* _Data in this exercise_
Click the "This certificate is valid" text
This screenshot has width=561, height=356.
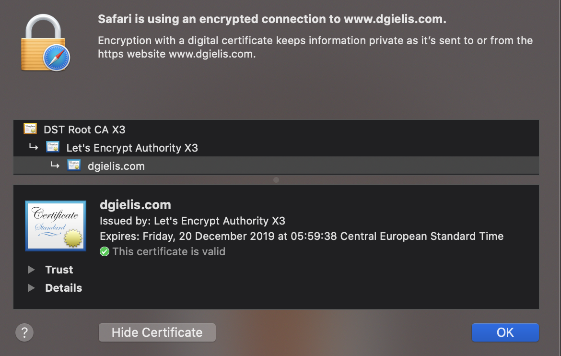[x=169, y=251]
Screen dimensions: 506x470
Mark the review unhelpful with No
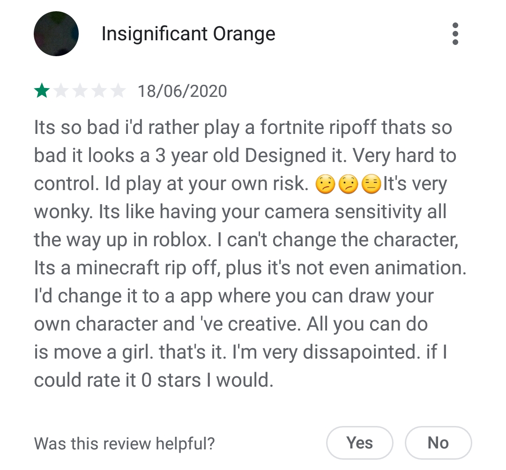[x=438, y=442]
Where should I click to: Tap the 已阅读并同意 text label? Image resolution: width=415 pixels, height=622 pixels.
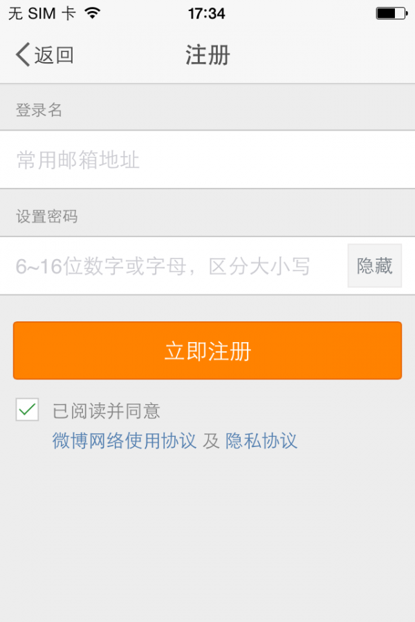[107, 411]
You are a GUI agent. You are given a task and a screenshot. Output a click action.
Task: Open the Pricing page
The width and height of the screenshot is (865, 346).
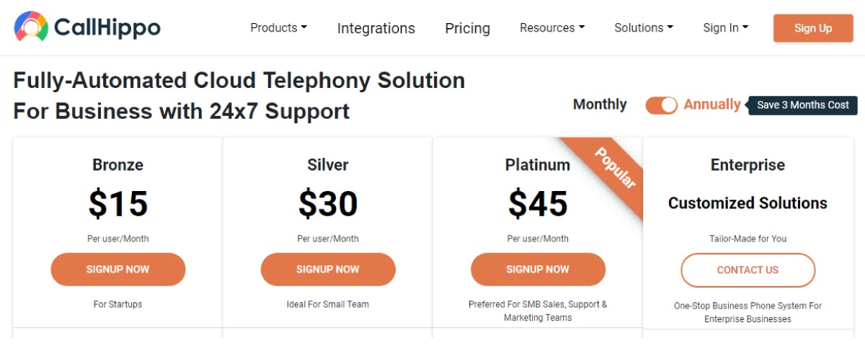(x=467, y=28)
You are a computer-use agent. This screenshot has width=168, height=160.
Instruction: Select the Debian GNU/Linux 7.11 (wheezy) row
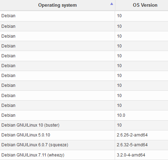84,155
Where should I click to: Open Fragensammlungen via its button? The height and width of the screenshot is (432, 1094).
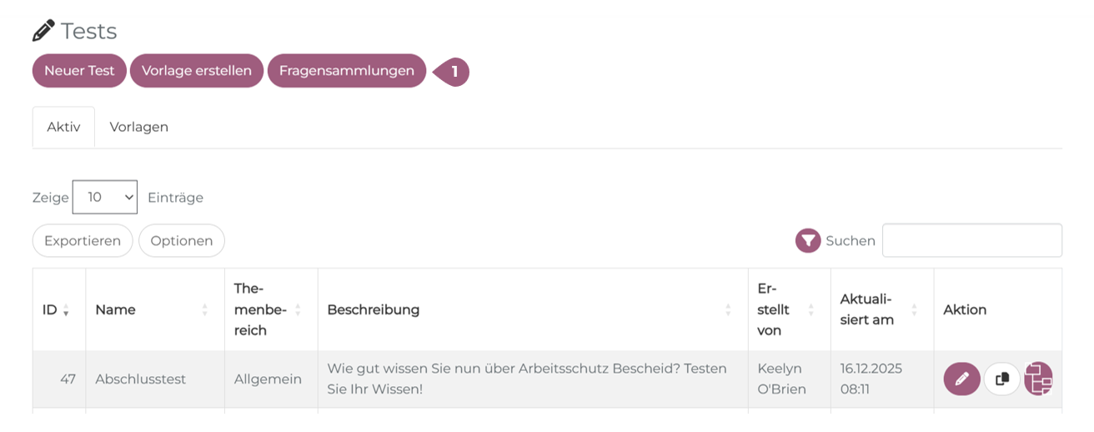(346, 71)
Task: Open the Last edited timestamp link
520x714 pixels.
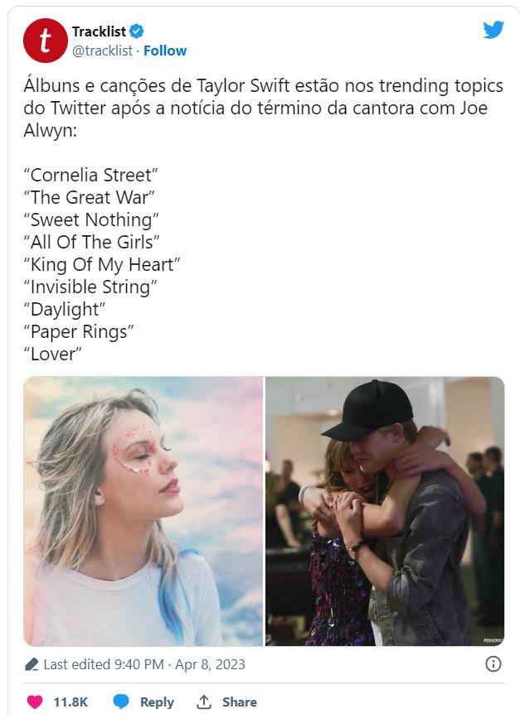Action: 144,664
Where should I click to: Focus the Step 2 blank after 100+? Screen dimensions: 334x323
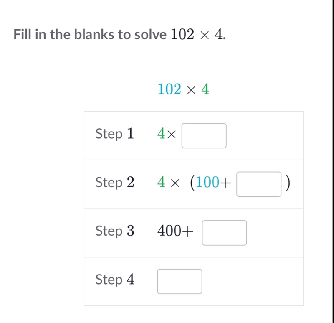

* _Exercise aim_
With the pictures left out, return all the material above exactly.

* _Answer for this exercise_
Click the "This certificate is valid" text
This screenshot has width=561, height=356.
[x=169, y=251]
Screen dimensions: 506x470
Mark the review unhelpful with No
[x=438, y=442]
Where should I click to: Tap the 已阅读并同意 text label? Image resolution: width=415 pixels, height=622 pixels.
[107, 411]
You are a GUI agent. You are given a task and a screenshot. Output a click action.
Task: Open the Pricing page
The width and height of the screenshot is (865, 346).
(x=467, y=28)
You are a computer-use agent. This screenshot has width=168, height=160.
Instruction: Select the Debian GNU/Linux 7.11 (wheezy) row
84,155
Where should I click to: Open Fragensammlungen via its button? The height and width of the screenshot is (432, 1094).
(346, 71)
Task: Open the Last edited timestamp link
520x714 pixels.
Action: 144,664
Where should I click to: Focus the Step 2 blank after 100+? Screen dimensions: 334x323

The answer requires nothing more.